On Thursday, the Inc. 500 alum announced it was acquiring a delivery service on each coast: DiningIn, based in Brighton, Mass., and Aliso Viejo, Calif. outfit Restaurants on the Run. The deals together are worth about $80 million and will enable GrubHub to connect customers to nearly 3,000 restaurants in one dozen U.S. metro markets, reports Fortune.
As a company that charges significantly less (14 percent) than the 20 to 30 percent fee that many restaurant delivery groups charge (including DiningIn and Restaurants on the Run), GrubHub is banking on ramping up its volume over pricing its service at a premium.
"There is economy of scale in the volume of deliveries," Bill Gurley, a venture capitalist and GrubHub board member, told Fortune, noting its plan to start charging customers whatever nominal fee is needed to make the delivery break even. "The more volume you have, the more economical you can be."
However, that's not the only reason GrubHub's foray into delivery is notable.
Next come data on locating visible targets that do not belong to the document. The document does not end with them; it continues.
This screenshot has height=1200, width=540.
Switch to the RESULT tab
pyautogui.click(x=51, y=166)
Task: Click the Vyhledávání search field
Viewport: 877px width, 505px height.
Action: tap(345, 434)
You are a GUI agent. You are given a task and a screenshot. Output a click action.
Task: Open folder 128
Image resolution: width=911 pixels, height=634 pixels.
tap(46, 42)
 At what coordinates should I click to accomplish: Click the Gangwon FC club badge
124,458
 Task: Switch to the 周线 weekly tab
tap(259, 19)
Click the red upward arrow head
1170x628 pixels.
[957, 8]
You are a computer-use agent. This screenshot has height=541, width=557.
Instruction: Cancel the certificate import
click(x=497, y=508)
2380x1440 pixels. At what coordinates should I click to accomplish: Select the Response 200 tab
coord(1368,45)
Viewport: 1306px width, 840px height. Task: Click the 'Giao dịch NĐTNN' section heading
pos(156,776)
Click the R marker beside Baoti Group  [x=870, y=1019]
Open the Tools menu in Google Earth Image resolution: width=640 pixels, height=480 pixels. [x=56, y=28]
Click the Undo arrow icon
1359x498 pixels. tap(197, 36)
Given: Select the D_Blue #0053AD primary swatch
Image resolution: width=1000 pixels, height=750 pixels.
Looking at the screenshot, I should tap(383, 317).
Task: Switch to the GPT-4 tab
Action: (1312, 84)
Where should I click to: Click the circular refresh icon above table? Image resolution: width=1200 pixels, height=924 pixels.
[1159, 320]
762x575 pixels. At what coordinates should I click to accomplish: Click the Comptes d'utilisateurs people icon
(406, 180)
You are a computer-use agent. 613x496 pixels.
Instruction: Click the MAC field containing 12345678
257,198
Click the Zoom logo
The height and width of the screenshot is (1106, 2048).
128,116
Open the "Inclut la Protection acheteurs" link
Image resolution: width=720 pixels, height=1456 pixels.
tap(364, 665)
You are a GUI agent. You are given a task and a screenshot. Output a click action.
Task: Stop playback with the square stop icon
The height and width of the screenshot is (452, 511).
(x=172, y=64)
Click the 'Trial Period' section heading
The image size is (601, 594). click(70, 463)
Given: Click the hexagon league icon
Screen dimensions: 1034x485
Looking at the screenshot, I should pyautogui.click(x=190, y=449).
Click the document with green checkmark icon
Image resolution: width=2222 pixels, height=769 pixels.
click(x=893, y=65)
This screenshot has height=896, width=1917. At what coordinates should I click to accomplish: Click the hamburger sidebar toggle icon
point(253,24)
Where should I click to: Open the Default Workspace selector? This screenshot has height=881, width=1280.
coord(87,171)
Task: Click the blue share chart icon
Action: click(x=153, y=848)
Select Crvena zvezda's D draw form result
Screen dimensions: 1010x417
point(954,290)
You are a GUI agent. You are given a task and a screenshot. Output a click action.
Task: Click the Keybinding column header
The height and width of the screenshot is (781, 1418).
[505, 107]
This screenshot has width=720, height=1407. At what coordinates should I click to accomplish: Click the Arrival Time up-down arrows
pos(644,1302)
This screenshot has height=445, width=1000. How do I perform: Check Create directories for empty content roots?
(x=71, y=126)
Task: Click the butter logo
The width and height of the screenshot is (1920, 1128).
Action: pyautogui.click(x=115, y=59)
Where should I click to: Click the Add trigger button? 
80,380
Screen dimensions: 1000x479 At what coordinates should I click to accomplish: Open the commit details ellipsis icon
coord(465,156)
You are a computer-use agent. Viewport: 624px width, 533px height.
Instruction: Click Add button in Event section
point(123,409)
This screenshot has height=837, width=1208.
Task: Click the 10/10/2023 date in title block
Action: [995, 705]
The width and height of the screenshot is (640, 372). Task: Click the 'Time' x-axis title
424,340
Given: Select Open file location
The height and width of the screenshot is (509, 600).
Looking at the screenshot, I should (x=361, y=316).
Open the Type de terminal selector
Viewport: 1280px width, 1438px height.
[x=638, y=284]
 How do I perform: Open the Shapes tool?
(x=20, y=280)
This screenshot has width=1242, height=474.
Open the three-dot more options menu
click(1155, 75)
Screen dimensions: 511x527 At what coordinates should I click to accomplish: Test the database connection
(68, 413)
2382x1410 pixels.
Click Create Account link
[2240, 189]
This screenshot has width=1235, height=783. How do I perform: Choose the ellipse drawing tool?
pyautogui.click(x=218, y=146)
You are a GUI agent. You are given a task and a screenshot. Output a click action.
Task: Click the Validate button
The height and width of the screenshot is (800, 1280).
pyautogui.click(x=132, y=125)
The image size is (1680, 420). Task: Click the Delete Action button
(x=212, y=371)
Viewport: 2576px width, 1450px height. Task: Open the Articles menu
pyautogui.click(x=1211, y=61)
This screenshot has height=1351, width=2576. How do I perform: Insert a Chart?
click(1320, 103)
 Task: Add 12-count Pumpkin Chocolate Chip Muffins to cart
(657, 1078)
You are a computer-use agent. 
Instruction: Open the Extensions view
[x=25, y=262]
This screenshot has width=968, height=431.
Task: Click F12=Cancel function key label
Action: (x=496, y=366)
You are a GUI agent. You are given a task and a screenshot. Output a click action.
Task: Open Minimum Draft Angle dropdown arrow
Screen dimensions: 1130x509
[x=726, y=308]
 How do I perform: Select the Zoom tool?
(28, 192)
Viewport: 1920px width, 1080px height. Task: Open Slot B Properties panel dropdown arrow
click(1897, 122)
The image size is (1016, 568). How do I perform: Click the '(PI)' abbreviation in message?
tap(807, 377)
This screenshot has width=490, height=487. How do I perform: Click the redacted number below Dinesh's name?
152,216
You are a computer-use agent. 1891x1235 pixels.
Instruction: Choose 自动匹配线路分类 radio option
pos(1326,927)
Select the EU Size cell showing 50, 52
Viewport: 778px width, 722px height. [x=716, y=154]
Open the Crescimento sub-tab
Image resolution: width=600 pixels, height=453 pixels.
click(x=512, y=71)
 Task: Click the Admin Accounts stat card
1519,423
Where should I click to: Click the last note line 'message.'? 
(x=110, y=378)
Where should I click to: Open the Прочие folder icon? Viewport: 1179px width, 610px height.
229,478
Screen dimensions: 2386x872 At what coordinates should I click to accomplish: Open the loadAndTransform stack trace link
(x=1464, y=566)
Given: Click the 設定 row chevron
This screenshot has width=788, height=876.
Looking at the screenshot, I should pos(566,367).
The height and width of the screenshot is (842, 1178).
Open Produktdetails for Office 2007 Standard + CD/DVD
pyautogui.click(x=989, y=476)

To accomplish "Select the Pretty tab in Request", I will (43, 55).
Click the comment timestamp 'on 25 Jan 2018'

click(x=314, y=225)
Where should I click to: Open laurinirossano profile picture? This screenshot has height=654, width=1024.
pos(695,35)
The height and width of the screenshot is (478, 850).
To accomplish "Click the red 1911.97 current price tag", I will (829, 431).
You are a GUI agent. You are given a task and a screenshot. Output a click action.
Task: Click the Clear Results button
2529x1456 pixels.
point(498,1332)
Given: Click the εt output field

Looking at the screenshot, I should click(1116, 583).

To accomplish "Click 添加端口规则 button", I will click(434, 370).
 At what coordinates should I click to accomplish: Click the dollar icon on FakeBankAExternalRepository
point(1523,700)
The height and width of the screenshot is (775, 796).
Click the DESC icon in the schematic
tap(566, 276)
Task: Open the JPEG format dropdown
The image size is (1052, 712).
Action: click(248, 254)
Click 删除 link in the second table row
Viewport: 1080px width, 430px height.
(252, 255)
The move puts pressure on Google and Amazon, both of whom have made major investments in on-demand delivery. Though Alibaba may have beat Amazon this week in the drone delivery game, Amazon continues to innovate around online shopping, ushering in Amazon Prime Now, a one-hour delivery option that debuted in New York City for $7.99 in December, and pouring billions into Prime shipping.
Meanwhile, Google beefed up its on-demand options in October, expanding Google Express to more cities for $95 a year or $10 a month and offering products from merchants such as Barnes & Noble, Costco, and PetSmart.
With GrubHub's number of active diners rising 47 percent to 5 million, and average daily transactions jumping 33 percent in the last three months of the year, according to its fourth-quarter earnings report, GrubHub seems well-positioned to enter the on-demand delivery wars. Revenue rose 49 percent to $253.9 million from $170.1 million in 2013.
But whether the 10-year-old startup, which is no stranger to being scrappy, has what it takes to go up against Square is another issue. Having paid roughly $90 million to acquire Caviar, a delivery service that works with highly-rated restaurants that don't normally offer the option, Jack Dorsey's payment startup clearly means business. And catering to moneyed cities like San Francisco, Los Angeles, and New York City may prove even more lucrative than all those small orders GrubHub processes.
As Square wrote in a blog post announcing the deal, Caviar's order volume had grown more than 500 percent year over year and 80 percent of the company's deliveries went to repeat customers.